19 Feb 2024

MNIST: the Hello World Example in Image Recognition

In this post we will train a simple CNN (Convolutional Neural Network) classifier in PyTorch to recognize handwritten digits in MNIST dataset.

Prerequisite

As we use PyTorch in this post, please ensure it is properly installed. In addition, we use matploblit to plot figures.

import matplotlib.pyplot as plt
import torch
import torchvision

import torch.nn as nn

print(torch.__version__)

We are referred to the PyTorch website for the installation guide[1]. For this post, it is sufficient to use the CPU version of PyTorch. For Linux, the command looks like

pip3 install torch torchvision torchaudio --index-url https://download.pytorch.org/whl/cpu

Here we declare hyperparameters for future use[4]. Their meanings will get clear in the following sections. Besides that, we manually set the random seed for reproducibility.

cfg = dict(
    n_epochs=3,
    batch_size_train=64,
    batch_size_test=1000,
    learning_rate=0.01,
    momentum=0.5,
    log_interval=10,
)

torch.manual_seed(0)

About MNIST dataset

The MNIST database (Modified National Institute of Standards and Technology database) is a large database of handwritten digits that is commonly used for training various image processing systems[2].

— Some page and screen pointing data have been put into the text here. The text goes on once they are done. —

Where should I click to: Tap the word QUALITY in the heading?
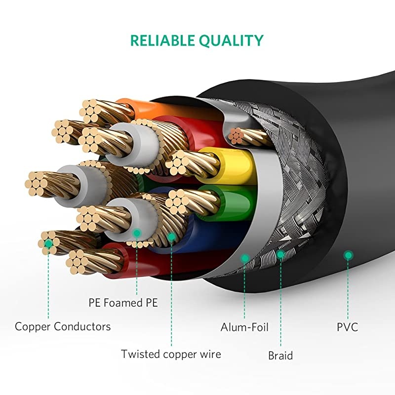(233, 40)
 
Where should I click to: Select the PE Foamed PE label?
(123, 303)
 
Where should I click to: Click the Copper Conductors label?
(63, 326)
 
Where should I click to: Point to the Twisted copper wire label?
(171, 354)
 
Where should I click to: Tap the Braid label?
(280, 356)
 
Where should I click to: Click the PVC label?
(348, 327)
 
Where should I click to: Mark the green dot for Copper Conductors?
(48, 243)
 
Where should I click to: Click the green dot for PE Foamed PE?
(137, 232)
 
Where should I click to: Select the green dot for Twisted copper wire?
(171, 237)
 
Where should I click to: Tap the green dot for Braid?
(280, 255)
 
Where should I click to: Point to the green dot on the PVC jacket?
(349, 255)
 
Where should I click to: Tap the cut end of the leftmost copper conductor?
(37, 183)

The torchvision package provides a convenient wrapper called torchvision.datasets.MNIST to access MNIST dataset; see its documentation for more details. For example, the following python snippet can download the MNIST dataset and load it directly.

train_data = torchvision.datasets.MNIST(
    root="./data/",
    train=True,
    transform=torchvision.transforms.ToTensor(),
    download=True,
)

test_data = torchvision.datasets.MNIST(
    root="./data/",
    train=False,
    transform=torchvision.transforms.ToTensor(),
    download=True,
)

This will download MNIST dataset in the ./data/ folder if it does not exist. In addition, the training set and test set will be loaded as PyTorch tensors.

print(train_data)
print(f"The training dataset has shape: {train_data.data.size()}")
print(test_data)
print(f"The test dataset has shape: {test_data.data.size()}")

From the output, we can see that there are 60,000 training images and 10,000 test images. Each image has $28 \times 28 = 784$ pixels. We can also look some images in the training dataset[5].

fig = plt.figure(figsize=(10, 8))
cols, rows = 5, 5
for i in range(1, cols * rows + 1):
    sample_idx = torch.randint(len(train_data), size=(1,)).item()
    img, label = train_data[sample_idx]
    fig.add_subplot(rows, cols, i)
    plt.title(label)
    plt.axis("off")
    plt.imshow(img.squeeze(), cmap="gray")
fig.savefig("./sample-images.png")

Build a CNN clasifier in PyTorch

Let $f(x; \theta)$ be a classifier with parameters $\theta$ which takes the data point $x$ and predicts its label based on its function value.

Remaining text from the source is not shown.